Diet is but one component of this, but it is perhaps the easiest to blend practice with theory, considering the need for students to eat at least one meal over the course of their primary school day.
Hospitals and schools face a similar challenge: feeding students (or patients) well, and teaching them to feed themselves better at the same time. The cafeteria model that has gained such widespread adoption over the last century produces some serious externalities that, long-term, undermine any claims about the efficiency of such food service systems. Namely, prioritizing volume over value, and thereby reinforcing negative habits and attitudes about food: convenience first, fried and packaged rather than fresh, salt and sugar rather than balanced.

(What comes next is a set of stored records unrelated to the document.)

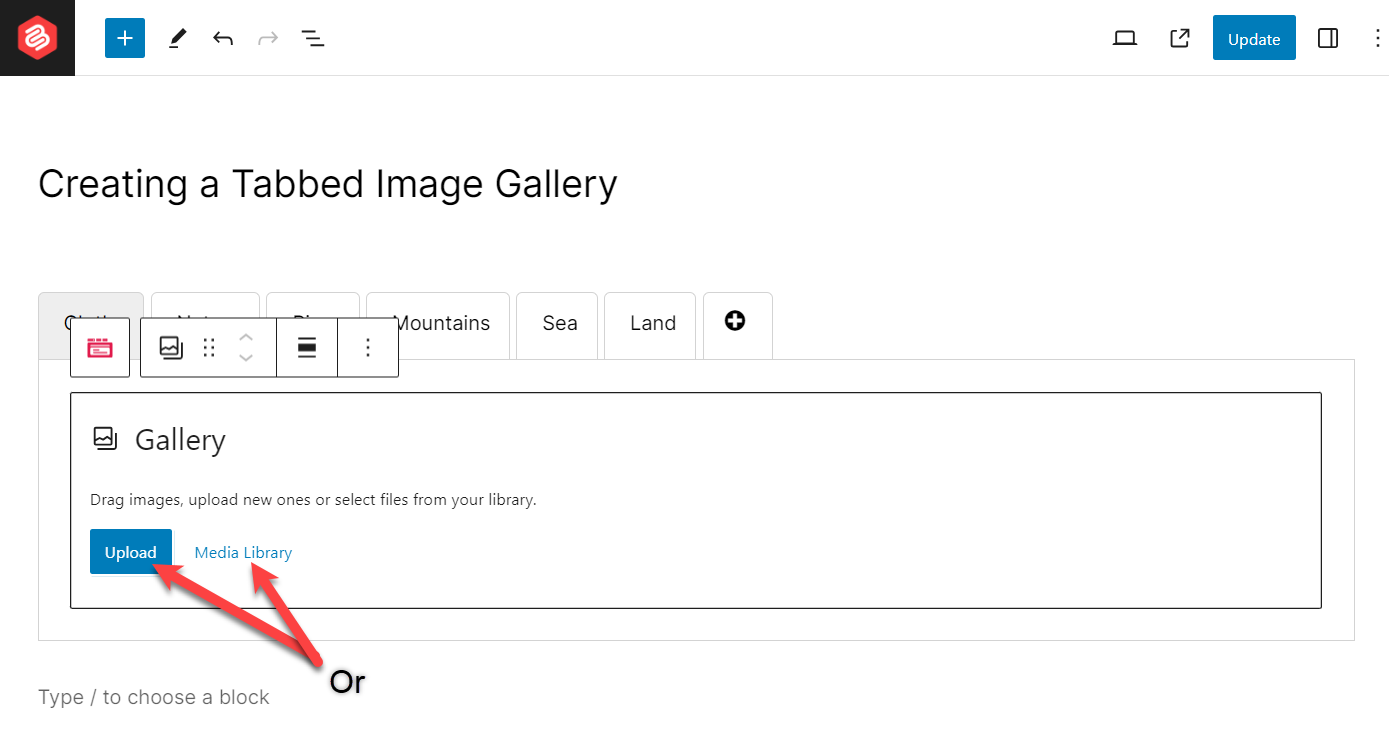Add a new tab with the plus button
The height and width of the screenshot is (747, 1389).
pos(736,321)
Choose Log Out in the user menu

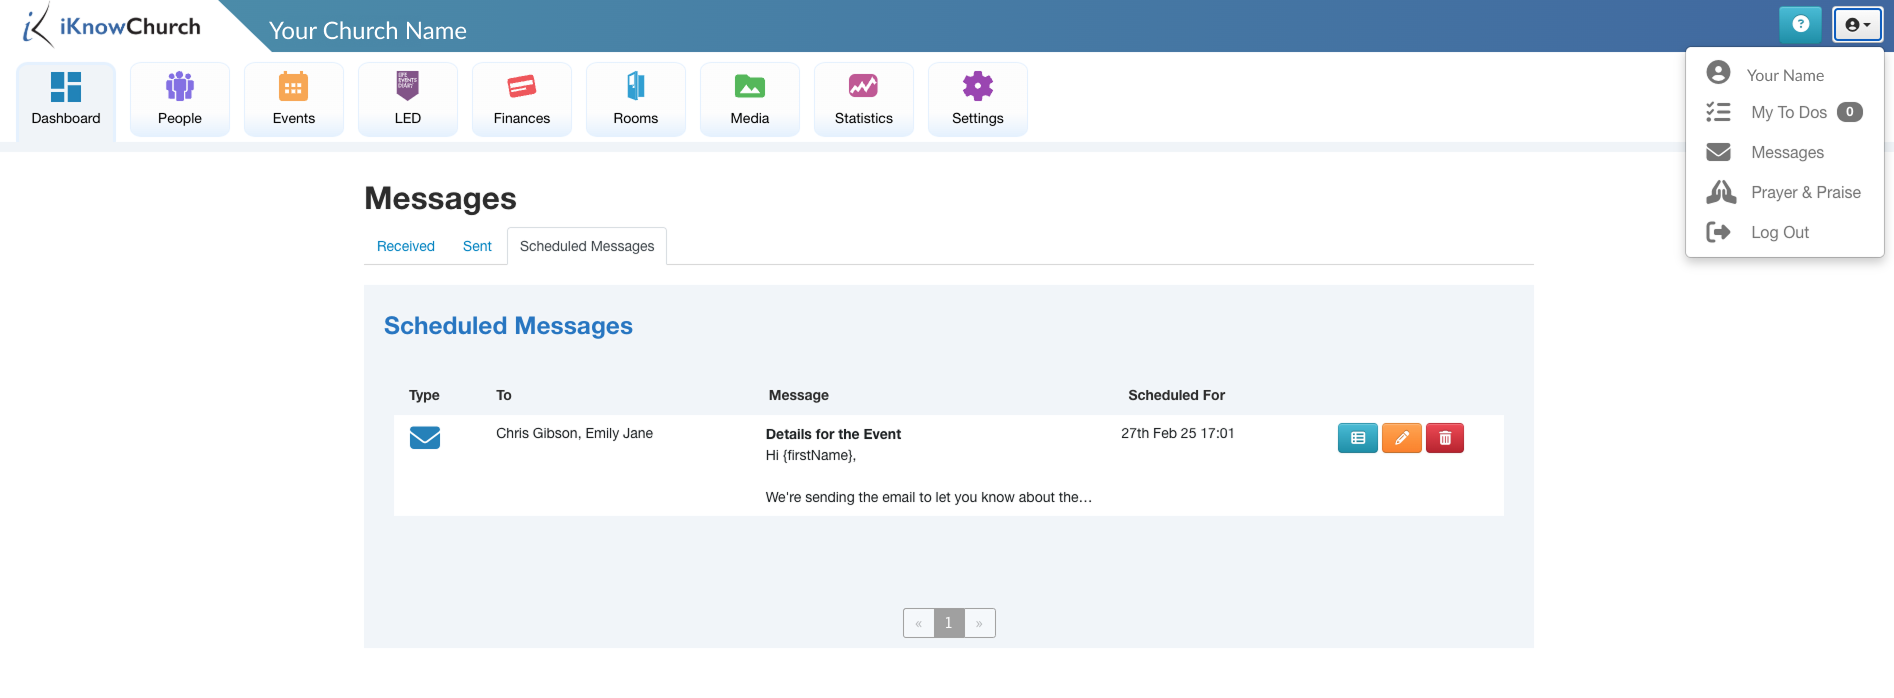click(1779, 232)

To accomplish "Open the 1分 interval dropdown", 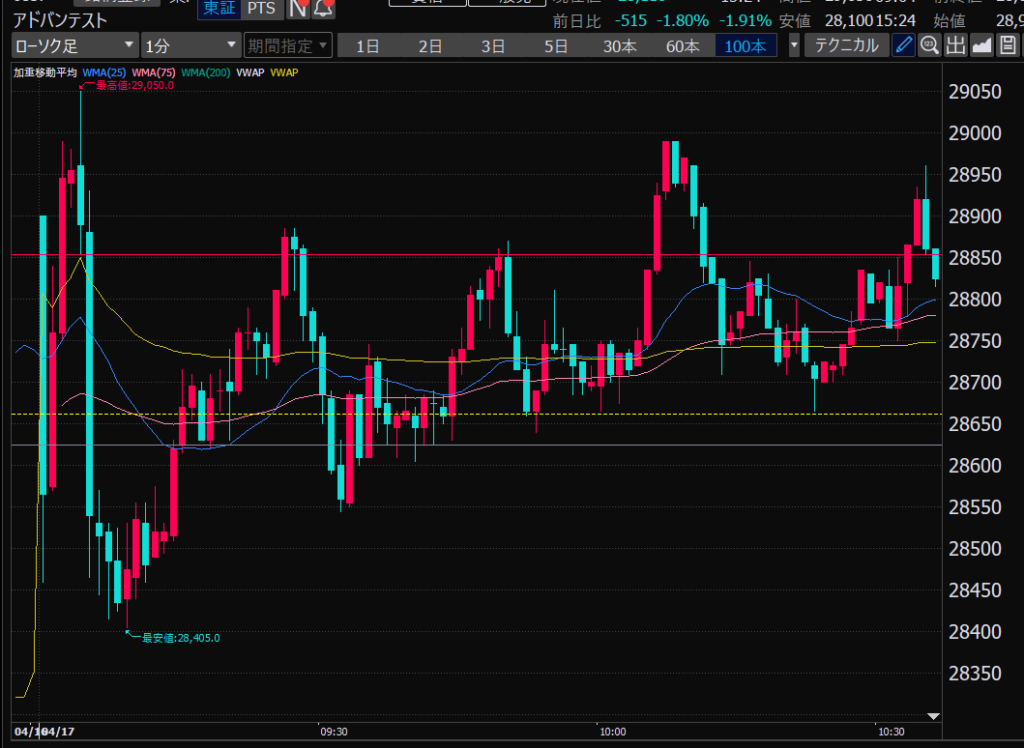I will coord(190,45).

Putting health literacy on the menu, as well as in the classroom (or the examination room, where hospitals are concerned) can help undo these damaging trends. More than that, though, health literacy balances the role of authority–like doctors and nurses–with the role of individuals (take care of yourself proactively, rather than looking to get fixed reactively; don’t wait for government restrictions to improve your grocery list). Literacy itself teaches personal accountability: you learn to read and write for yourself, and to think and interpret critically.
Health literacy promises something similar, applied to the life skills of self-care and taking responsibility for each individual’s role in supporting population health.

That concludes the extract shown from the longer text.